Cette estimation est confirmée par l’Institut de veille sanitaire dans les Pays-de-la-Loire. Dans cette région, "30% des femmes de 50-59 ans connaissent des gestes répétitifs, contre 21% des hommes du même âge". Facteur aggravant pour la santé : "69% des femmes manquent de latitude décisionnelle, contre 55% des hommes". Sur ce point, les experts s’accordent sur le fait que la possibilité de prendre des décisions et de bénéficier de marges de manoeuvre dans l’exercice de son métier a un effet protecteur pour la santé.

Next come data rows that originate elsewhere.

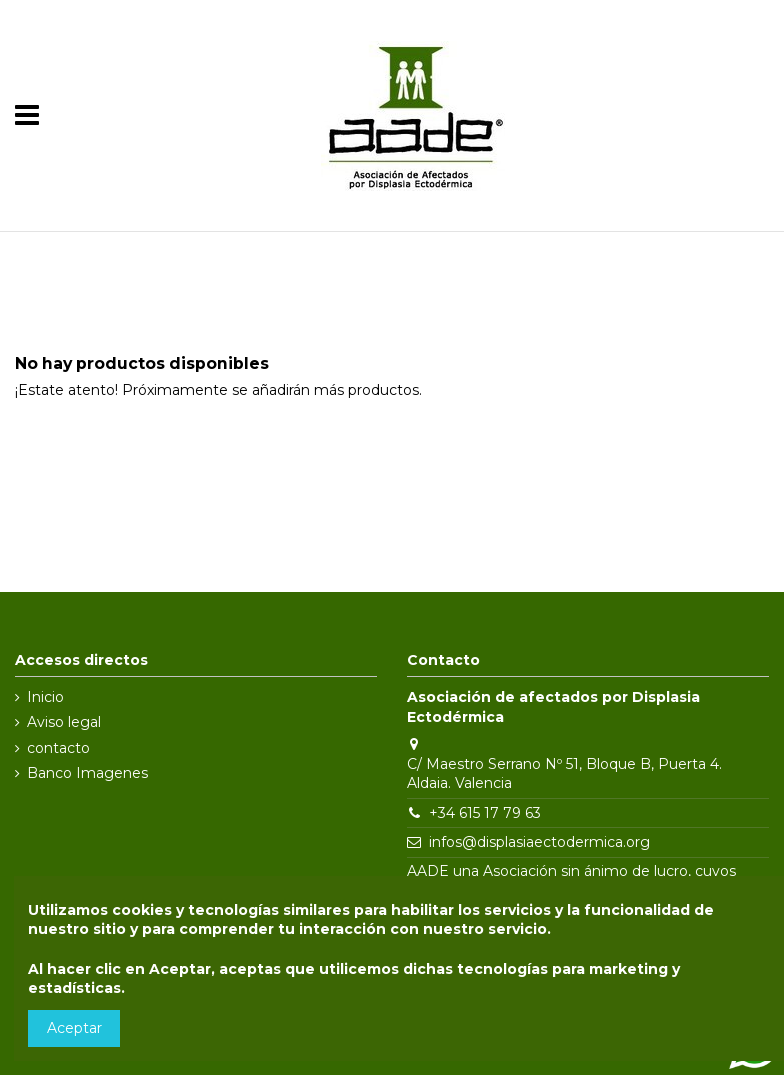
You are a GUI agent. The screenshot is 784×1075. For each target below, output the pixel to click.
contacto (58, 748)
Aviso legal (64, 722)
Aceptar (74, 1028)
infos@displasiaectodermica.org (539, 842)
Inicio (45, 697)
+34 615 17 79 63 (485, 813)
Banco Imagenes (87, 773)
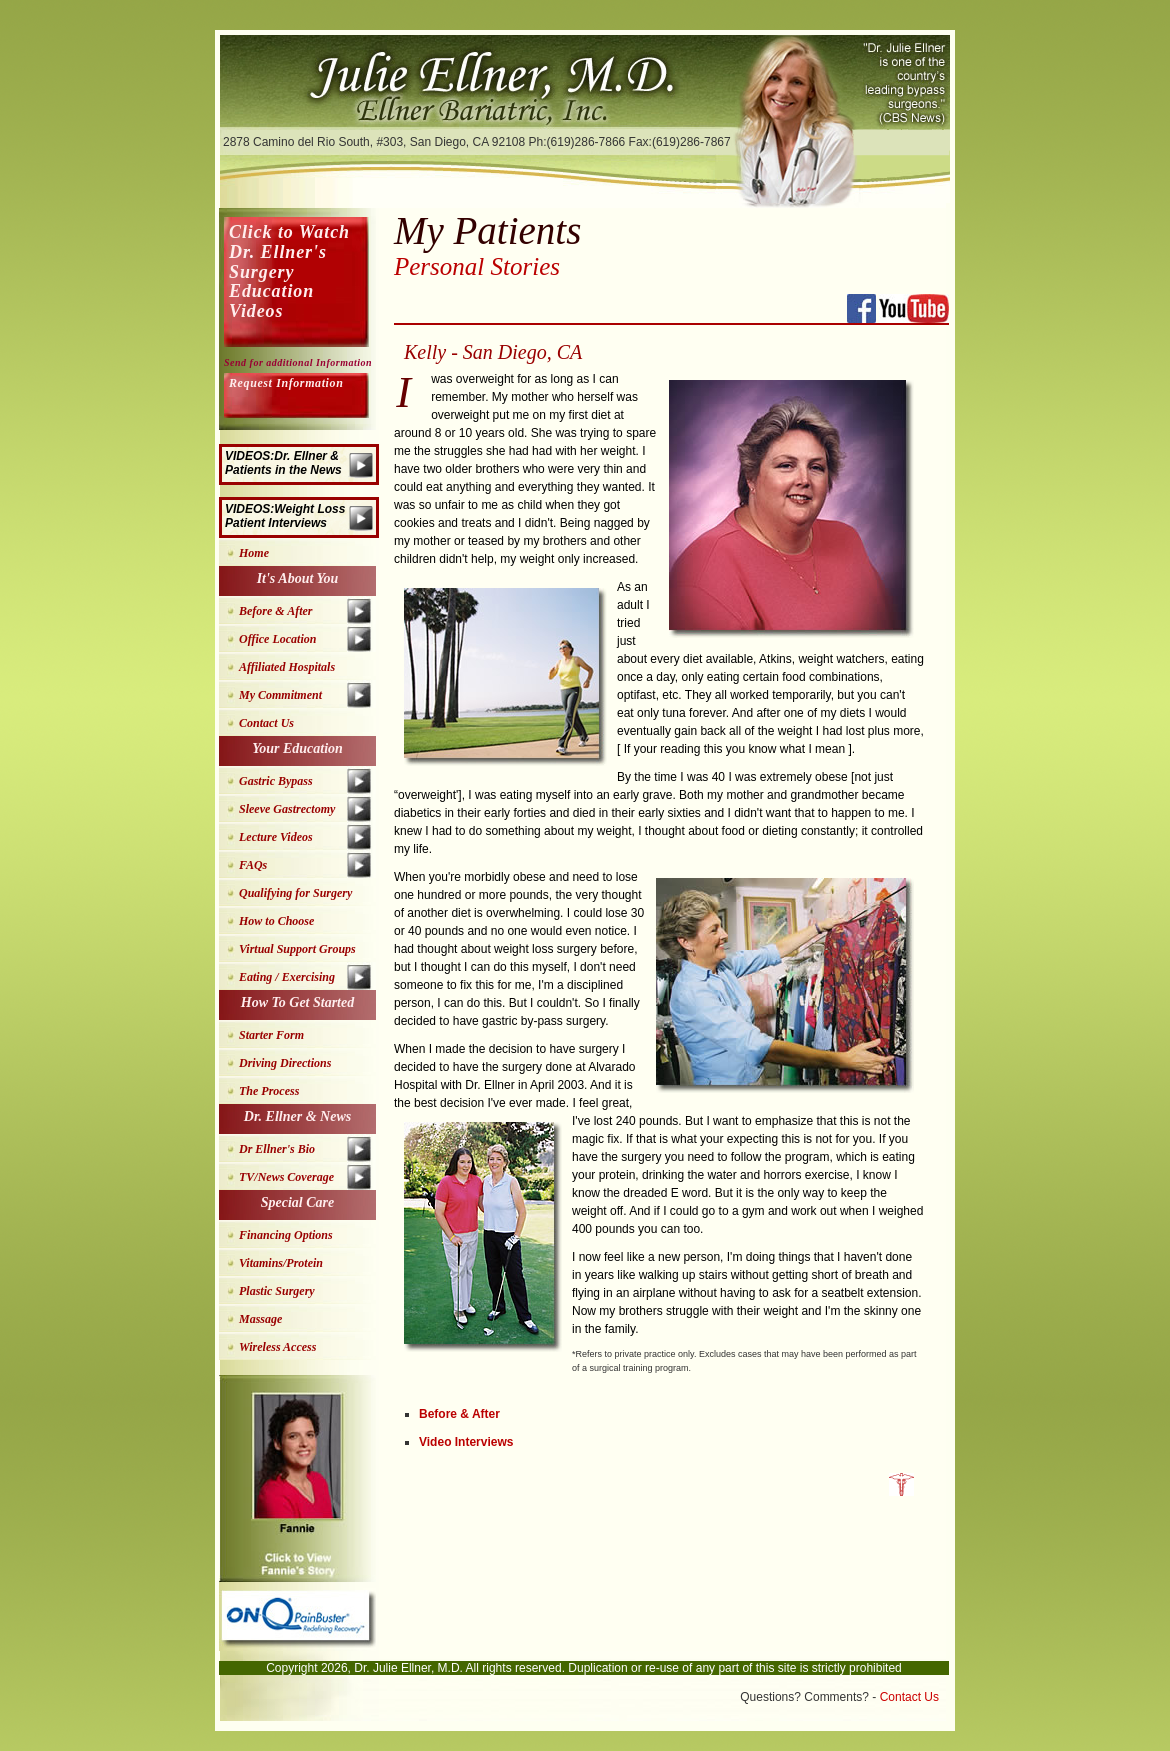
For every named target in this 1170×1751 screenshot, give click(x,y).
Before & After (459, 1414)
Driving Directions (285, 1063)
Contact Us (266, 723)
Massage (260, 1319)
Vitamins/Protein (281, 1263)
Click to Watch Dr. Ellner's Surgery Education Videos (289, 271)
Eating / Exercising (287, 977)
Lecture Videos (276, 837)
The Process (269, 1091)
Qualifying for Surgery (295, 893)
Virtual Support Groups (297, 949)
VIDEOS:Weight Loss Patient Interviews (285, 516)
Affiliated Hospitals (287, 667)
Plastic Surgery (277, 1291)
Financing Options (286, 1235)
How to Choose (276, 921)
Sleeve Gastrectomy (287, 809)
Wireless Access (277, 1347)
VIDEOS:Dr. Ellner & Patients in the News (283, 463)
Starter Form (271, 1035)
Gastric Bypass (276, 781)
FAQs (253, 865)
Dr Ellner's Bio (277, 1149)
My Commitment (280, 695)
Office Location (277, 639)
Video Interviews (466, 1442)
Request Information (286, 383)
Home (254, 553)
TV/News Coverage (286, 1177)
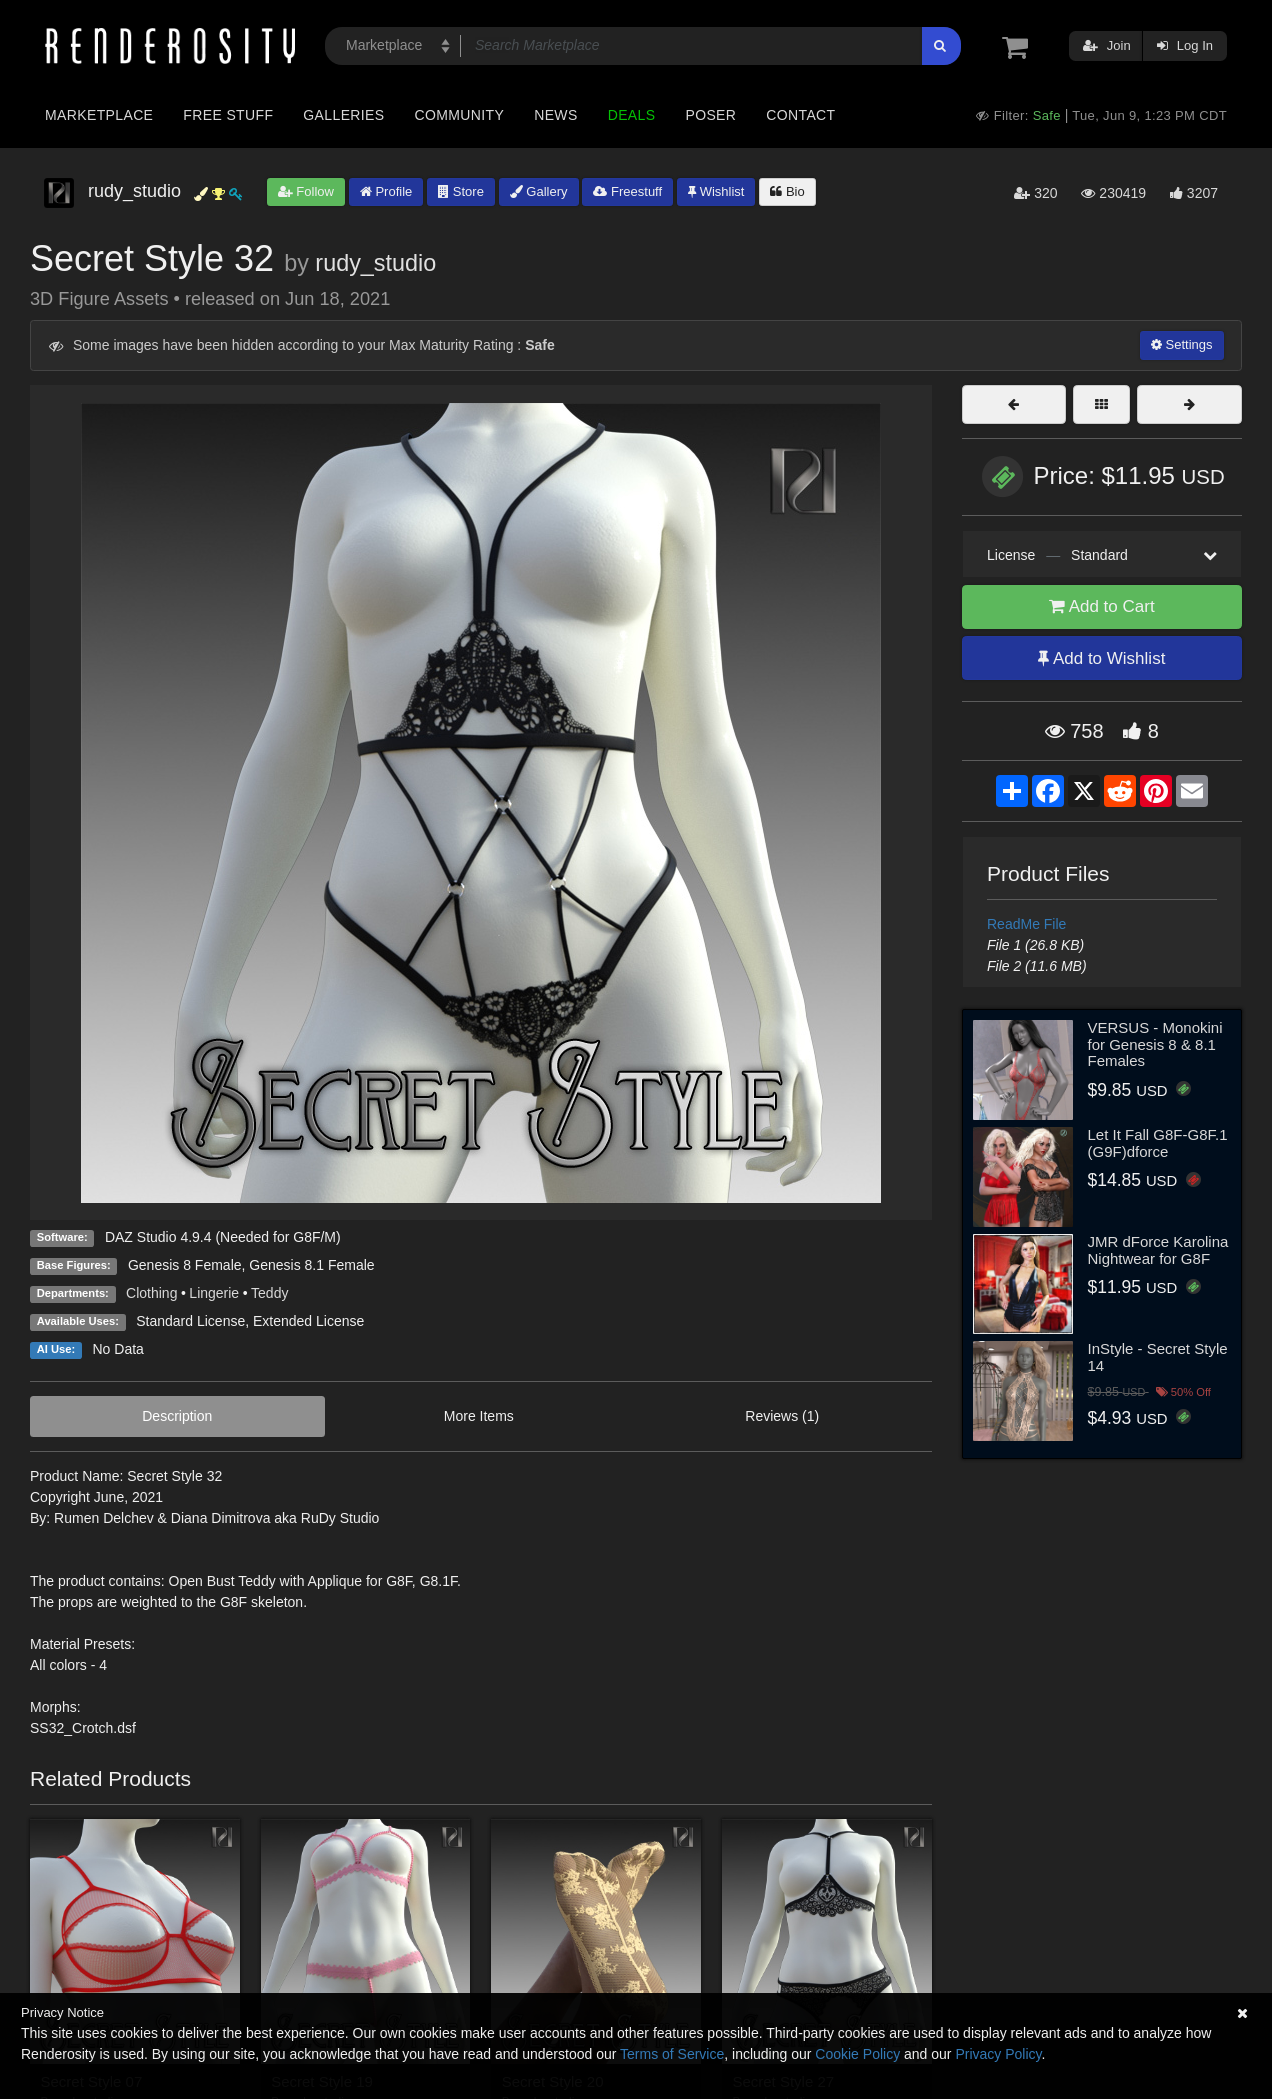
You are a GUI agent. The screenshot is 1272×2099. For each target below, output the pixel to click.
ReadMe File (1026, 924)
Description (177, 1416)
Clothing (151, 1293)
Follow (306, 191)
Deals (632, 115)
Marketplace (99, 115)
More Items (479, 1416)
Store (461, 191)
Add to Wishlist (1101, 658)
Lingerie (214, 1293)
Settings (1182, 344)
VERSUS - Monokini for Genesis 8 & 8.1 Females (1155, 1044)
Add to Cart (1102, 606)
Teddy (269, 1293)
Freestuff (627, 191)
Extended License (308, 1321)
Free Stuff (228, 115)
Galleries (343, 115)
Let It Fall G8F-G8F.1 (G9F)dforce (1158, 1143)
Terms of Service (672, 2054)
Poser (710, 115)
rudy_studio (375, 263)
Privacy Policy (998, 2054)
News (555, 115)
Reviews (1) (782, 1416)
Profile (386, 191)
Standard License (190, 1321)
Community (460, 115)
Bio (787, 191)
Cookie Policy (857, 2054)
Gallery (539, 191)
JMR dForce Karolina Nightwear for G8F (1158, 1250)
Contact (800, 115)
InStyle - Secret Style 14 (1158, 1357)
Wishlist (716, 191)
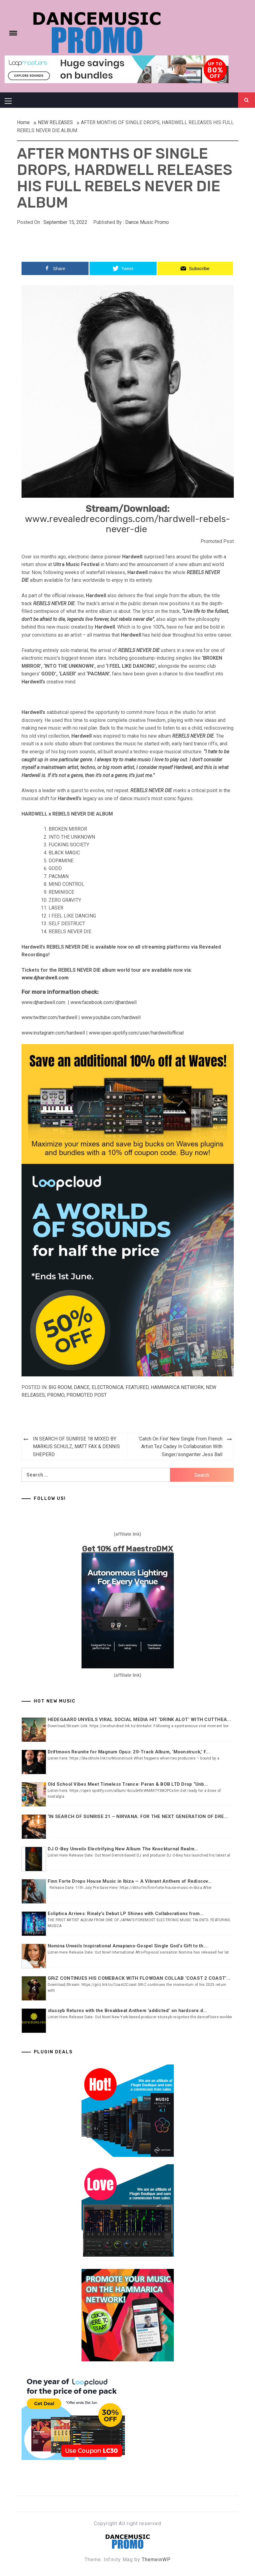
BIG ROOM (60, 1387)
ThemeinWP (156, 2559)
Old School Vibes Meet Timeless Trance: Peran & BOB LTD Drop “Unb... (128, 1784)
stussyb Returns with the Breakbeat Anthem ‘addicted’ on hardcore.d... (127, 2010)
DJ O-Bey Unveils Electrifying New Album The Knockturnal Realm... (123, 1849)
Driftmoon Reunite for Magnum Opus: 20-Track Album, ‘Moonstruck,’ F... (129, 1752)
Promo (55, 1395)
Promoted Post (86, 1395)
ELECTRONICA (107, 1387)
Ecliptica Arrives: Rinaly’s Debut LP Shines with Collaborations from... (126, 1913)
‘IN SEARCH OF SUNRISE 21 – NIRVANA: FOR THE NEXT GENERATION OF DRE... (138, 1816)
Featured (137, 1387)
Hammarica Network (177, 1387)
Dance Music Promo (147, 222)
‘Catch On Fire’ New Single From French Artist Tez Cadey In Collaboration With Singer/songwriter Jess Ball (180, 1446)
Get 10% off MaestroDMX (127, 1549)
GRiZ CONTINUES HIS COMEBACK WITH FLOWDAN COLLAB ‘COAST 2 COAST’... (139, 1978)
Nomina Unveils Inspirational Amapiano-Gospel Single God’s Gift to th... (128, 1946)
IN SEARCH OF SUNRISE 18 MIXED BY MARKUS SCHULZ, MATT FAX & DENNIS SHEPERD (76, 1446)
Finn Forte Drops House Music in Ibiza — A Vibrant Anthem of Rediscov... (130, 1881)
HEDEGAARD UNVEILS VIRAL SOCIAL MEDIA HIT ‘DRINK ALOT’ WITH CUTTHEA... (139, 1719)
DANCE (82, 1387)
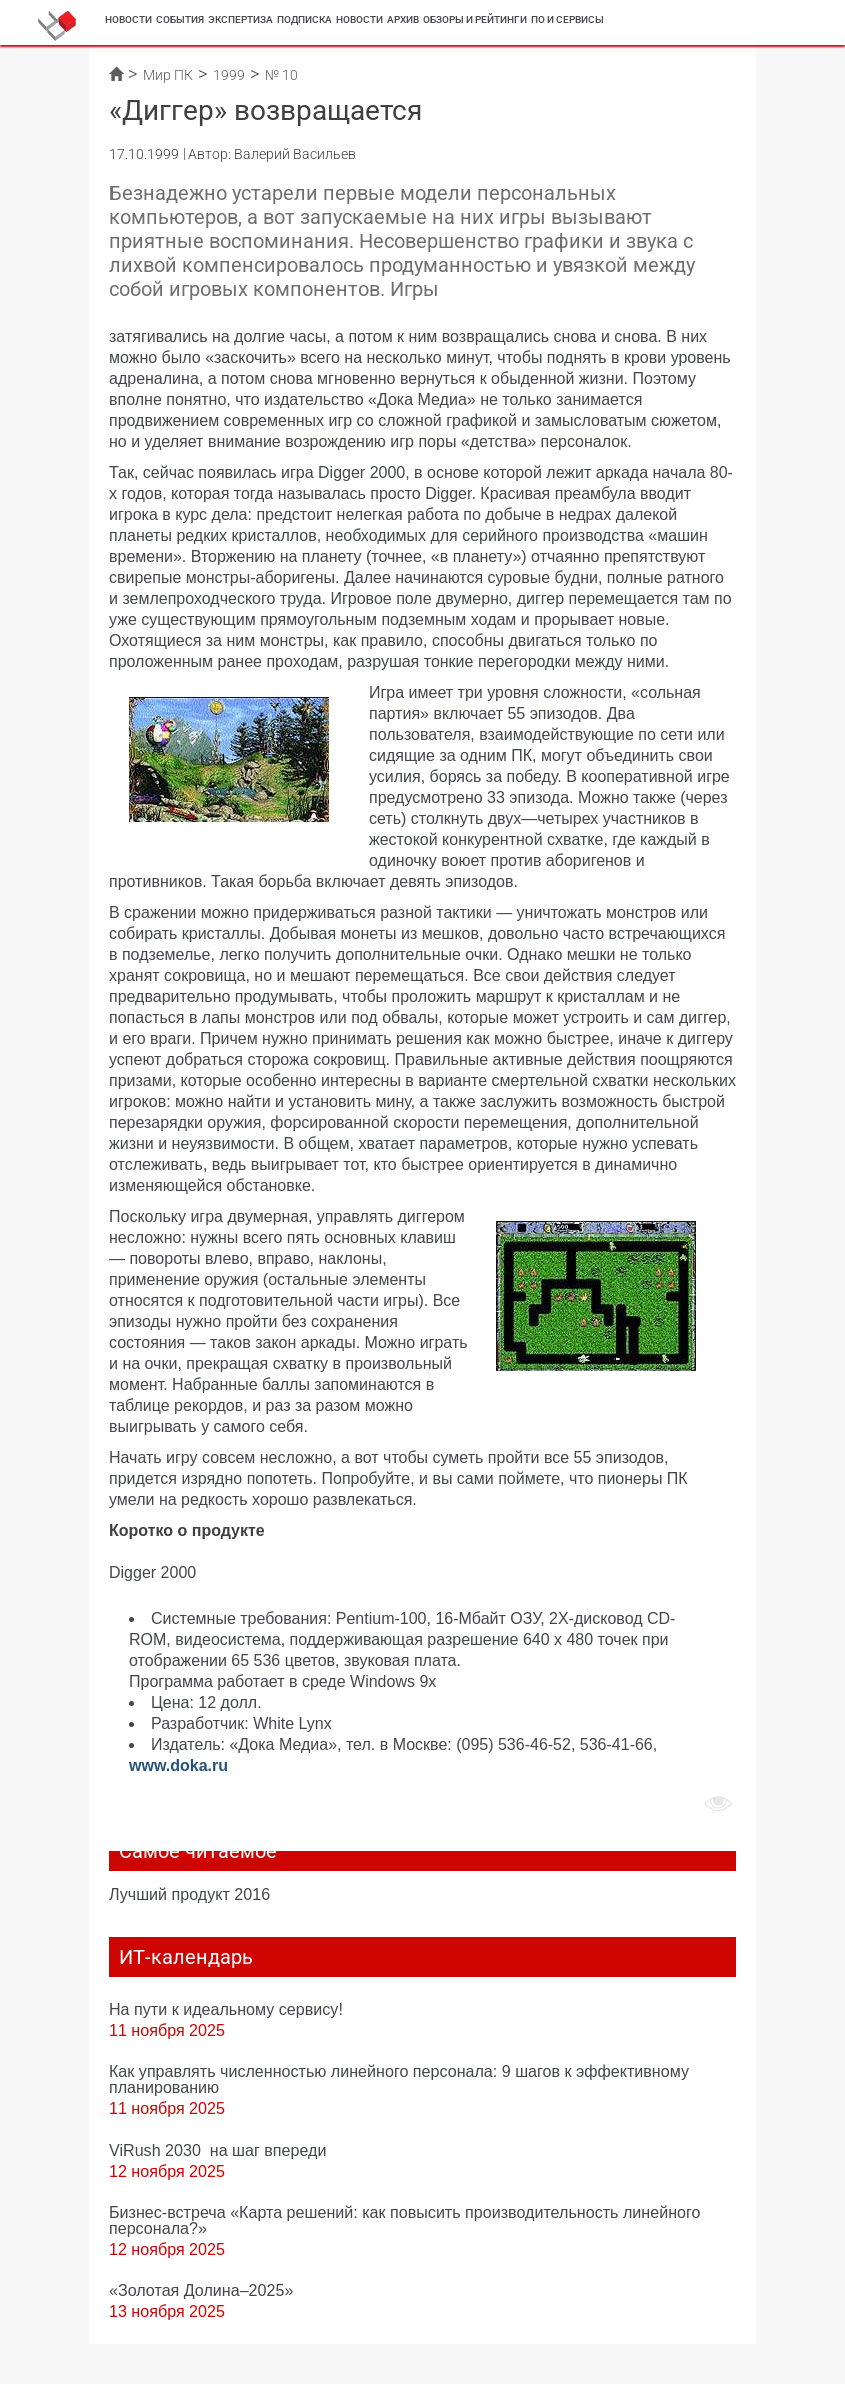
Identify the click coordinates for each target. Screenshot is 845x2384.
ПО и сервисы (567, 19)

En outre, lorsqu’elles occupent des postes similaires à ceux des hommes, le travail n’est pas adapté en fonction de leurs différences physiques. C’est le cas des factrices. Les vélos ou les cyclomoteurs sont trop hauts pour elles ; elles ont la même charge à transporter que les hommes et le rythme de travail est identique. Conclusion : les factrices ont "pratiquement deux fois plus d’accident du travail", indique le trimestriel. "Les femmes font un travail calé sur une norme faite pour les hommes", précise un médecin du travail.

Et ce n’est pas tout ! Une fois rentrées chez elles, le travail domestique incombe le plus souvent aux femmes. Les Françaises consacrent treize heures de plus par semaine aux tâches domestiques que les Français. Cet état de fait rend plus difficile la possibilité de concilier travail à la maison et activités professionnelles, au moment où les horaires de travail sont de plus en plus irréguliers. "Cela est particulièrement vrai dans les emplois de service et de commerce, surtout occupés par des femmes, souvent à temps partiel subi", explique "Santé et Travail".